**TASK OBJECTIVE:** Within the records that follow, restate exactly the lines from the line with "1512x804 pixels. How" down to the line with "You are a computer-use agent. The", including both. Omit the pictures.
** RECORDS FOR PROCESSING follows **
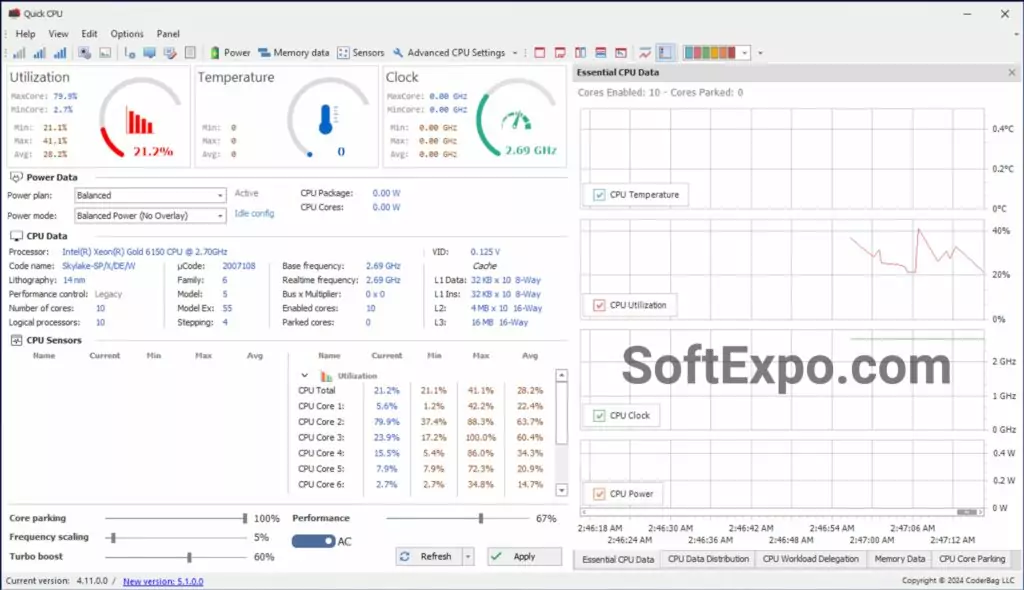The width and height of the screenshot is (1024, 590).
Task: Click the color palette swatch strip
Action: (710, 51)
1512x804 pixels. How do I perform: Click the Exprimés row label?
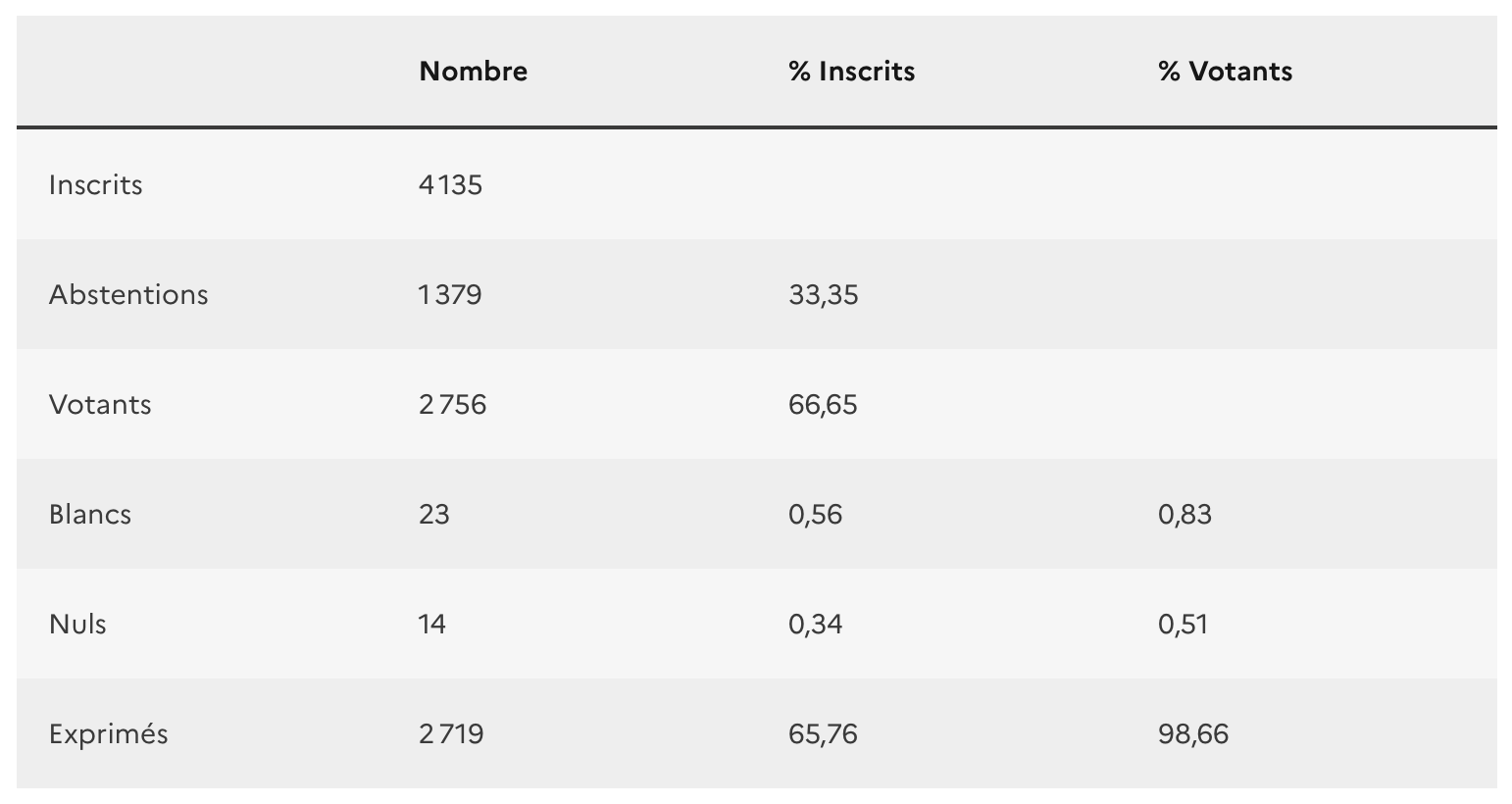pyautogui.click(x=109, y=734)
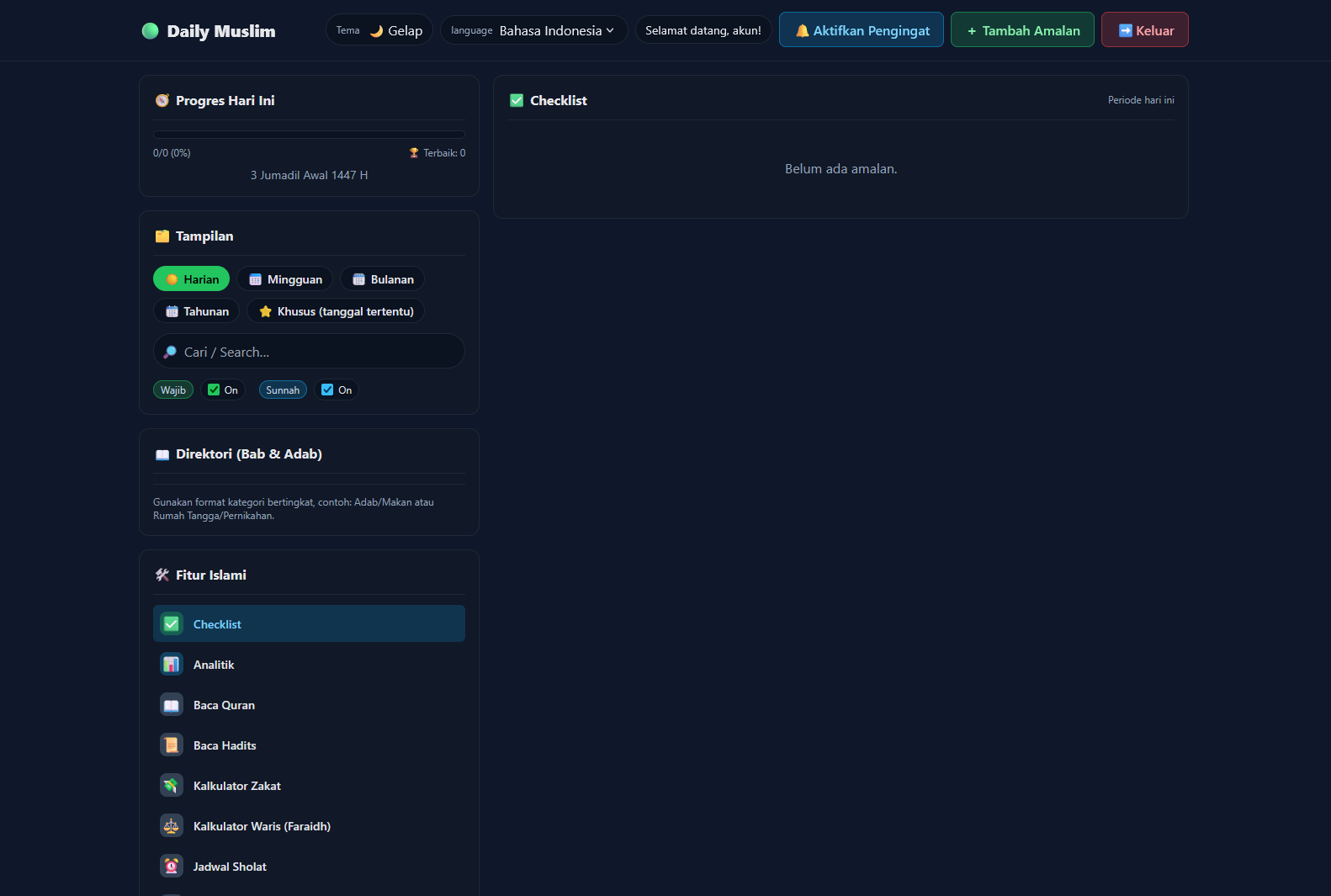Click the Analitik chart icon
The image size is (1331, 896).
[172, 665]
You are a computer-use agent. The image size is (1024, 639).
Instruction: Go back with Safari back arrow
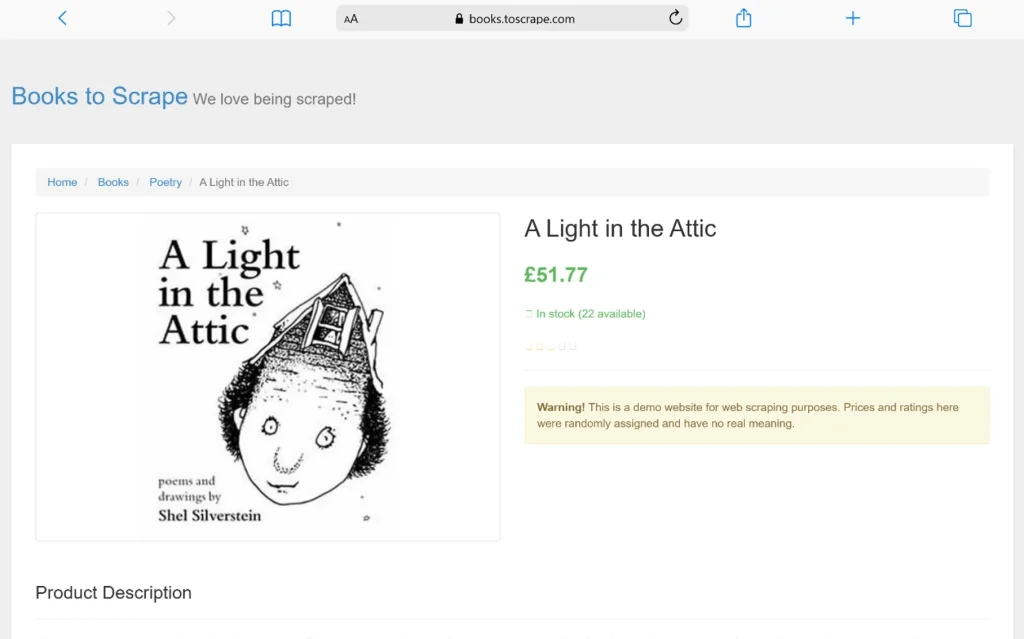coord(63,18)
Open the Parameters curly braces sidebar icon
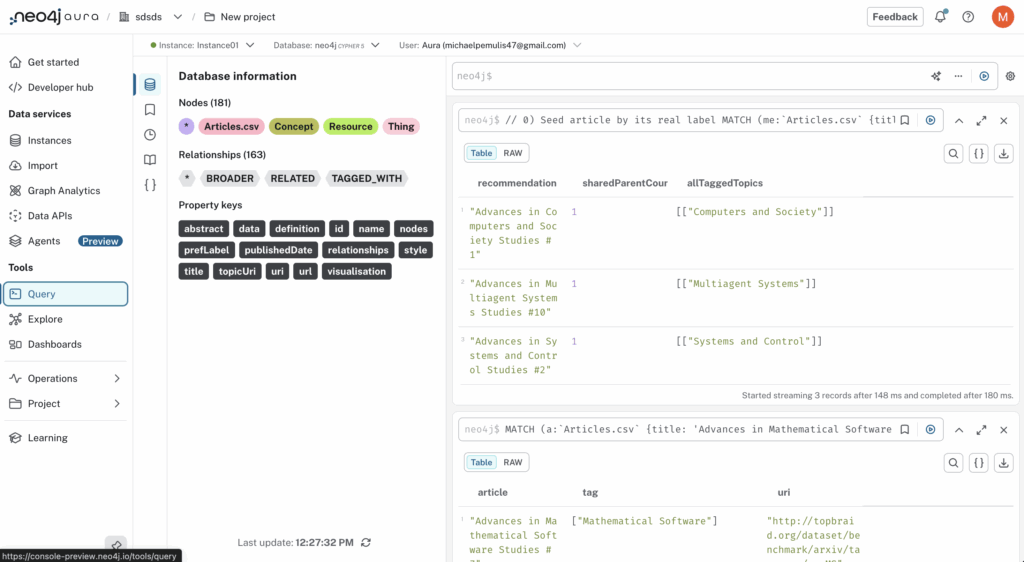The height and width of the screenshot is (562, 1024). click(150, 185)
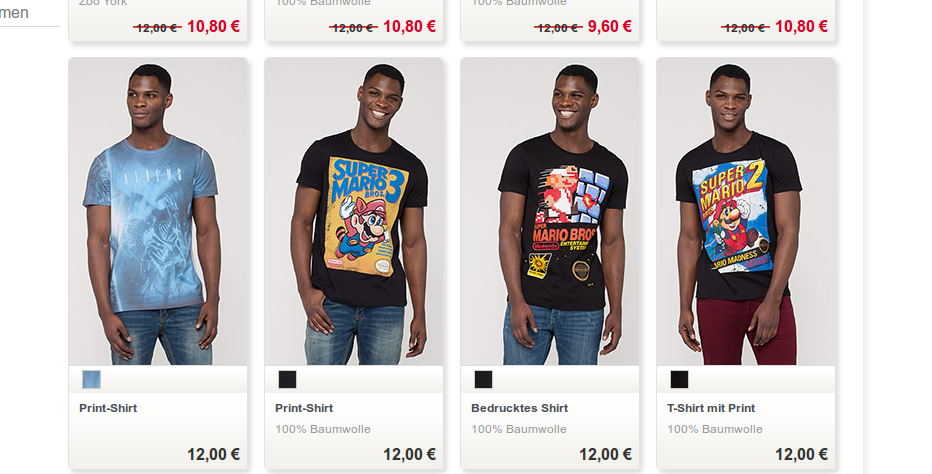Select black swatch under Super Mario 3 shirt
932x474 pixels.
pos(288,379)
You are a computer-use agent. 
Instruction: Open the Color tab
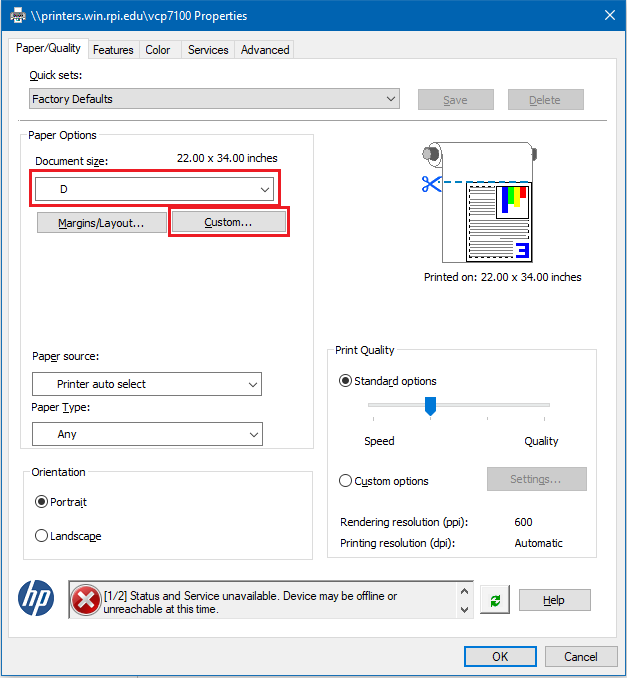(158, 50)
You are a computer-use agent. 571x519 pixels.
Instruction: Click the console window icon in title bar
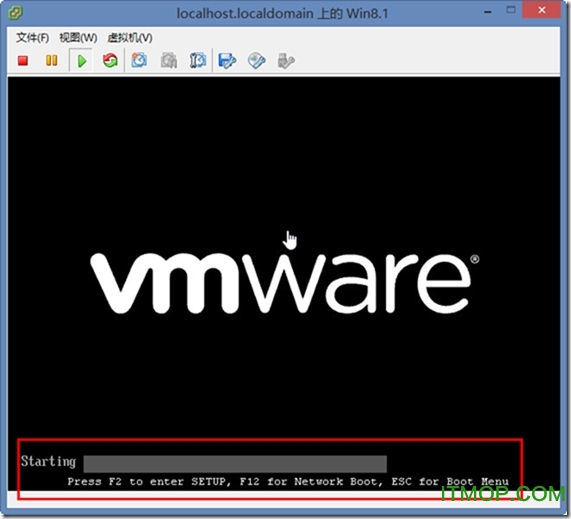[x=15, y=13]
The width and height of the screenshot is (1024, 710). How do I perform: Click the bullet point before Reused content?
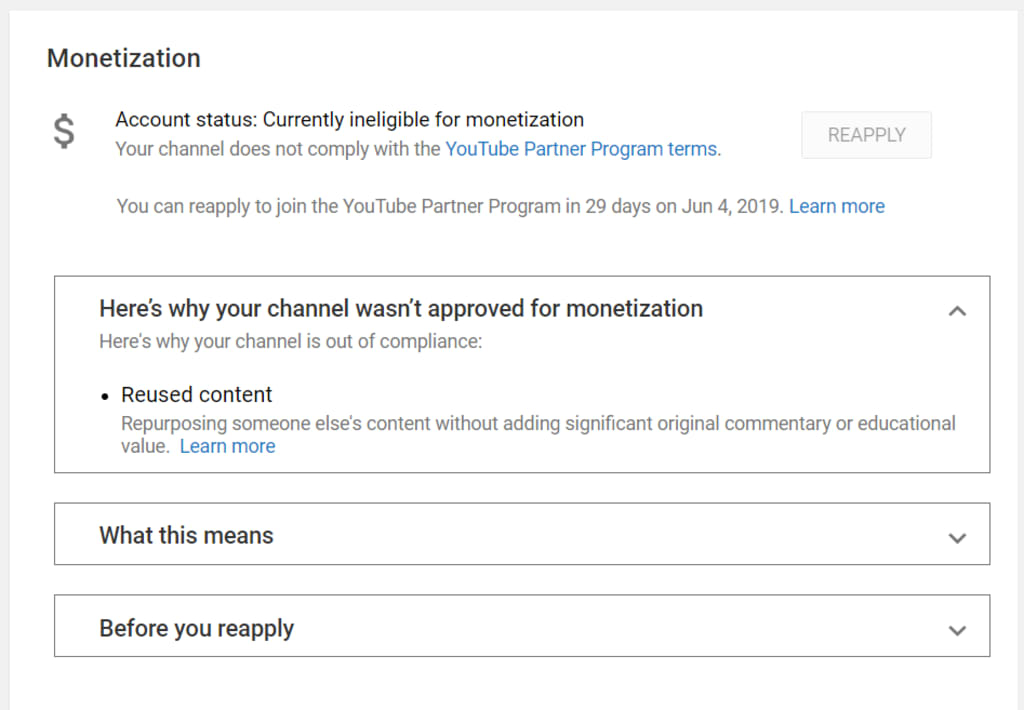click(x=105, y=396)
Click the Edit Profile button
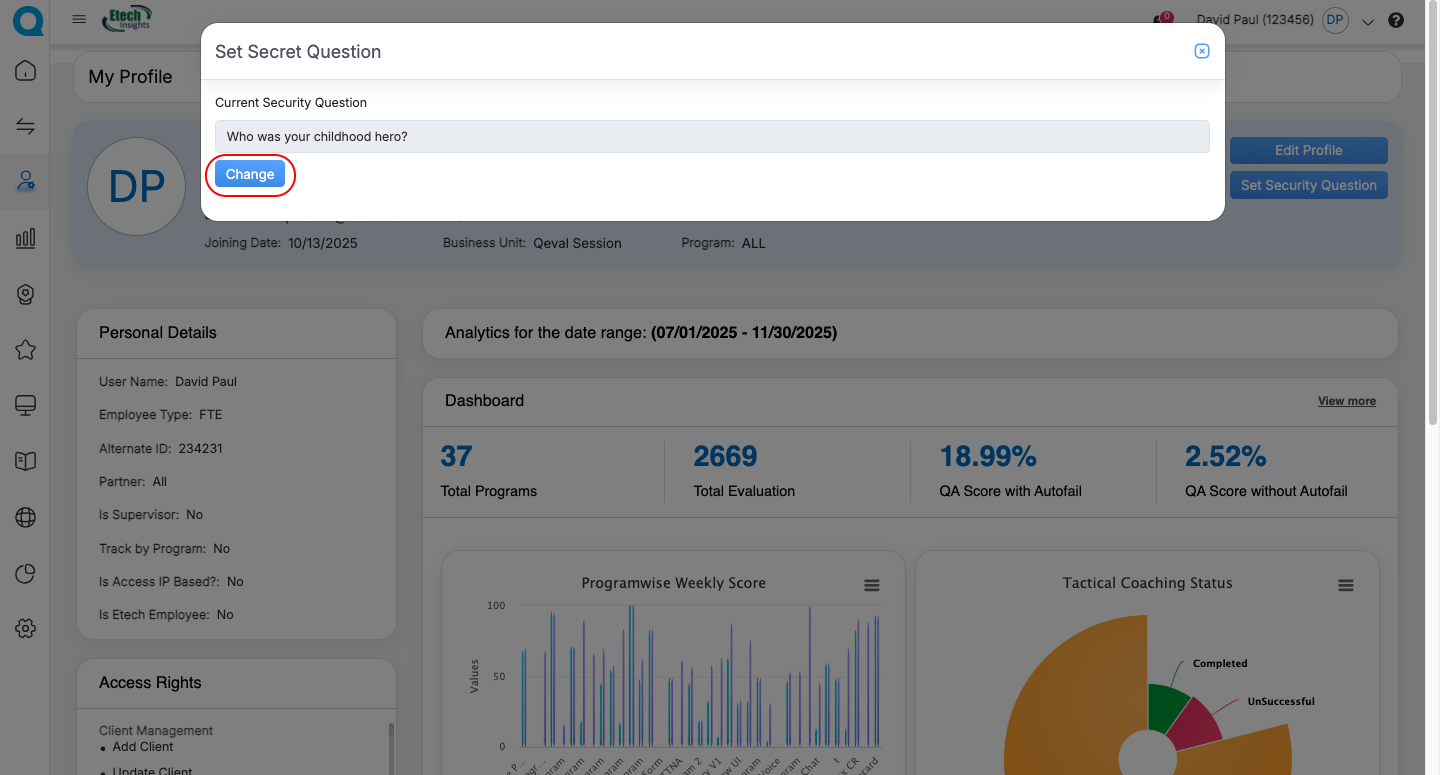 point(1308,150)
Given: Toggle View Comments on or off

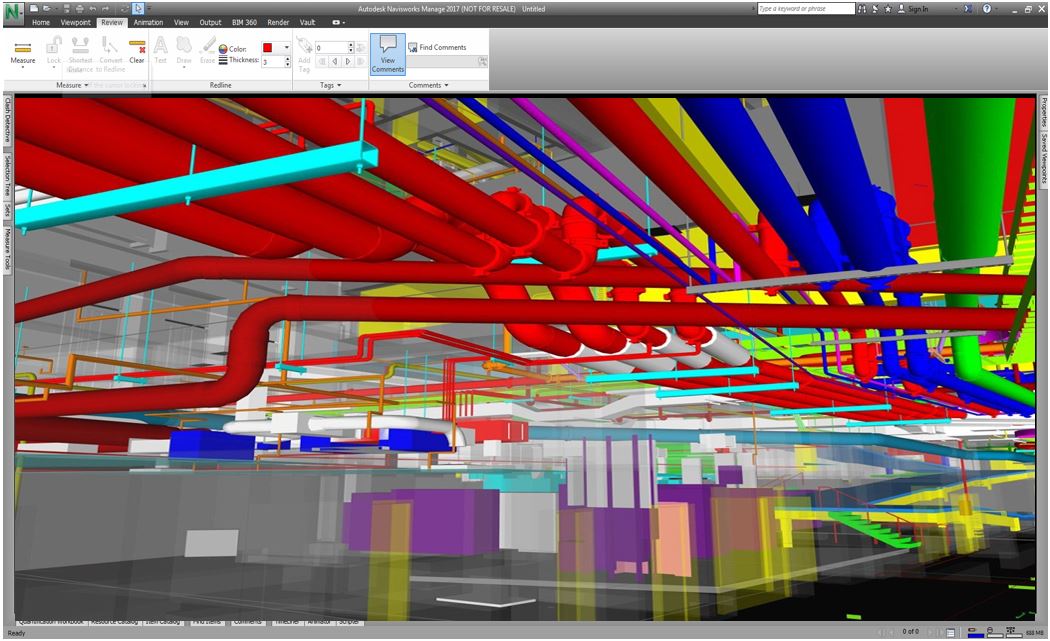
** End of RECORDS FOR PROCESSING **
**SOLUTION FOR THIS TASK:**
1512x804 pixels. How do I perform: Click the Exprimés row label?
pyautogui.click(x=109, y=734)
Click the Analitik chart icon
The image size is (1331, 896).
[172, 665]
You are a computer-use agent. The image size is (1024, 639).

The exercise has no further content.